Siyasi partilerde genel başkanlar gelir gider ve fakat liderler çok az gelir. Deniz Baykal genel başkan değil, liderdi.
Başka genel başkanlarda olmayan özellikleri vardı.
Evinde çalıştığı günler, Türkiye'nin her tarafından isteyen herkes ev telefonu ile Baykal'la konuşurdu. Herkesi dinler ve düşüncesini söylerdi.
Her alanda tavizsiz ve dik durmasını bilirdi. Söz gelimi 12 Eylül darbesinden sonra Zincirbozan'daki siyasilere dayatılan "Burada gördüklerimi, yaşadıklarımı dışarıda anlatmayacağım ve çıktıktan sonrada bir siyasi faaliyette bulunmayacağım" mealindeki bir taahhüt belgesini imzalamadı, diretti ve engelledi.
Hiç yalan söylemez, doğru olmayan talepler olunca, gerekçelerini anlatır ve olmaz derdi.
İyi bir dost idi ve hiçbir dostunu, hiçbir arkadaşını siyaset için istismar etmedi.
Siyaset donanımı altyapısı vardı. ABD'de siyaset doktorası yapmış bir akademisyendi.
Devleti, Milleti ve partiyi siyasi çıkarlarından önde tutardı "Ben CHP'li olarak ölmek isterim" derdi.
Çok genç yaşlarda parti yöneticisi ve bakan oldu.
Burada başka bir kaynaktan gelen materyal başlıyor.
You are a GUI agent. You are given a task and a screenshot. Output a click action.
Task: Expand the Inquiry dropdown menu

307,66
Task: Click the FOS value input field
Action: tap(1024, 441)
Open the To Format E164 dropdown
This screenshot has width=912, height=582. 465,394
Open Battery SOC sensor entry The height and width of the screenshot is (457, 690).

Türkiye'ye gelen bilinçli turistler, Beyti et lokantasında yemek yemeden gitmezler. Biz de bazen Beyti'de yemek yerken, Beyti gelir ve Baykal'a "Eğer sen Maliye Bakanı olmasaydın şimdi ben de yoktum" derdi. Neden olarak da; "Çünkü o yıllarda Hava Yolları'na yemek vermek taahhüdüne girmiştim. Türkiye'de bulamadıklarımı ithal etmek zorundaydım. Döviz bulamayınca taahhüdüm riske girdi. Sen Maliye Bakanı idin. Geldim ve döviz verilsin diye talimat verdin" diye konuşurdu.
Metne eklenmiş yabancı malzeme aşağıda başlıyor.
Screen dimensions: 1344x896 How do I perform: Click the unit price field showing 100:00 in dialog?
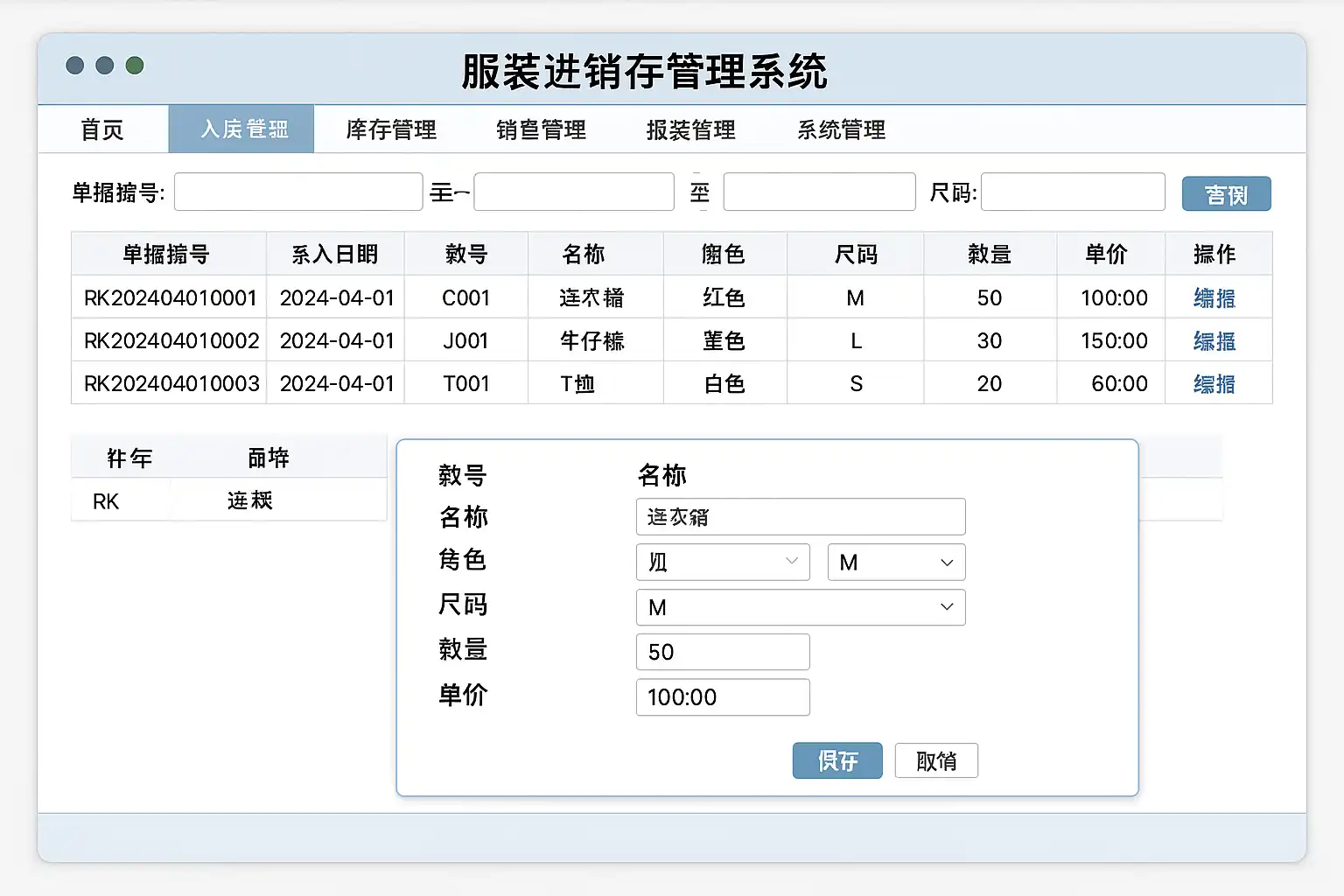pyautogui.click(x=722, y=697)
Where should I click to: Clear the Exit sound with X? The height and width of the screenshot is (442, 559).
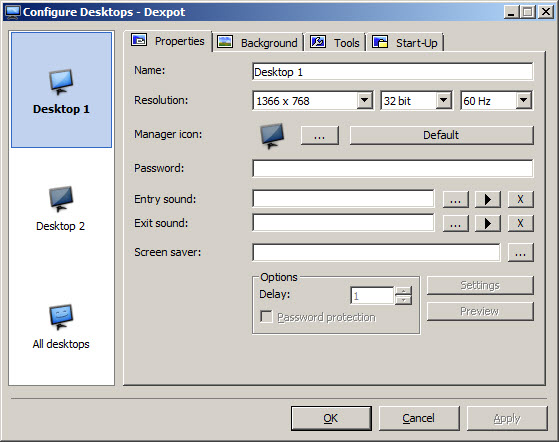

Hep birlikte olduğumuz arkadaşlarımın Baykal'la ilgili düşünceleri aşağıdadır.
Mustafa Özyürek:
Rahmetli Baykal ile dostluğumuz, Ankara Siyasal Bilgiler Fakültesi'nden başlar. Fakültede Asistanlığı sırasında, güzel konuşan bir akademisyen olarak dikkat çekerdi. 1961 Anayasa çalışmalarında etkili çalışmalar yaptı. İstanbul Üniversitesi'nin savunduğu korperatif meclis tezine karşı, halkoyuna dayanan meclis sistemini savundu ve anayasaya bu tez girdi.
Her zaman Ergenekon ve Balyoz davalarının kumpas olduğunu savundu. O günlerde içerideki subay eşleri "Baykal için her konuşmasında yüreğimize su serperdi" diyorlardı.
Bakanlığı sırasında ulusal petrol davasına sahip çıktı. Madenleri ve petrolü devletleştirdi.
Yılmaz Ateş:
Baykal 1 Mart tezkeresinin reddedilmesine öncülük ederek, Türkiye'nin işgalini önlerken emperyalizmin hedefi oldu. Emperyalizmin kurduğu komployu kendilerine ikbal gören siyasi rakipleri ve bazı yakın görünenler şimdi hıyanet utancıyla yaşıyorlar. Baykal her zaman örnek olacak eylemleri ve düşünceleri ile demokratik ve Laik Türkiye'ye güç vermeye devam ediyor.